*** Begin section ***
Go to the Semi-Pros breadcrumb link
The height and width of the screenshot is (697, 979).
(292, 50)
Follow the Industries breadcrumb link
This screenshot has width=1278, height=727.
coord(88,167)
*** End section ***
*** Begin section ***
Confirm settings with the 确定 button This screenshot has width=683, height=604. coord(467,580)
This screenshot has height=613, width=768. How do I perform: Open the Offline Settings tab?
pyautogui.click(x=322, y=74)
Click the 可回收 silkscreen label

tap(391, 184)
*** End section ***
*** Begin section ***
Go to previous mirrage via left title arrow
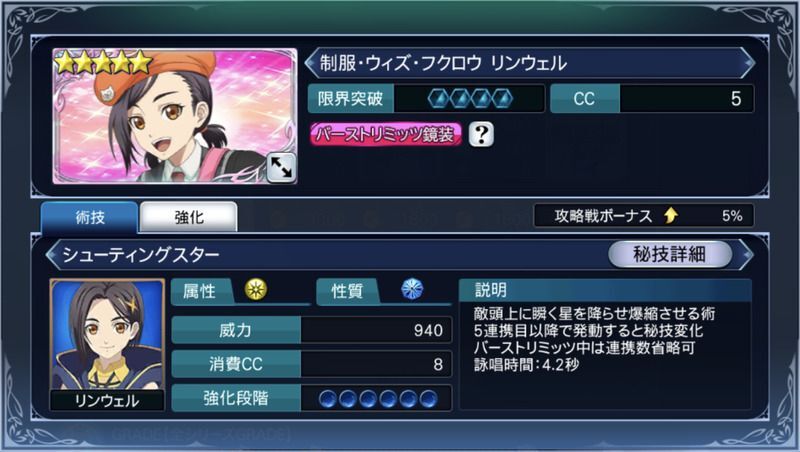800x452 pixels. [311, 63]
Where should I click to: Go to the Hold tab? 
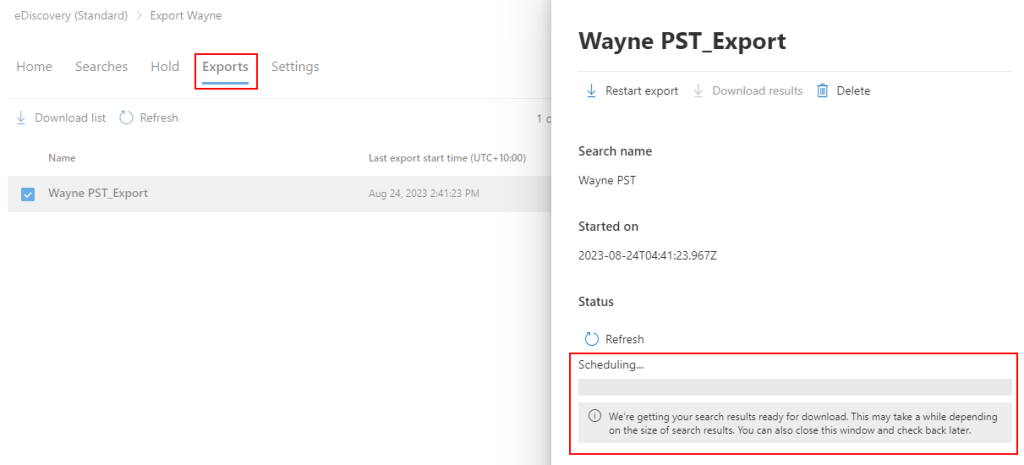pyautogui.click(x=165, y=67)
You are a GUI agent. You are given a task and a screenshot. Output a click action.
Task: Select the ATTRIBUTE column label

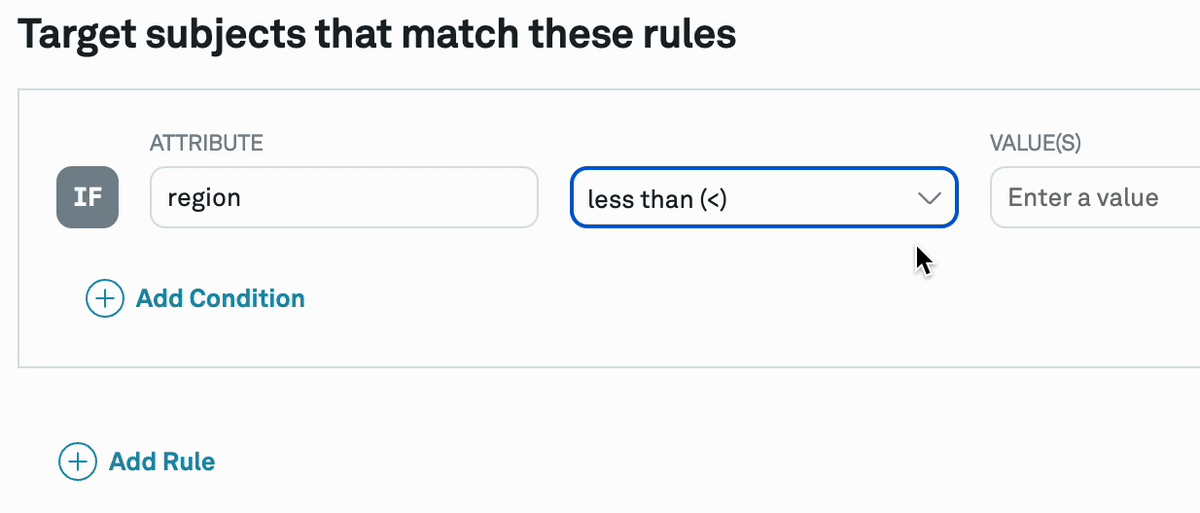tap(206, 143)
*** End section ***
**What you are asked to do**
Search the data for the string "link" and copy out every line where it is found.

**Result of the task**
Go to the Semi-Pros breadcrumb link
Follow the Industries breadcrumb link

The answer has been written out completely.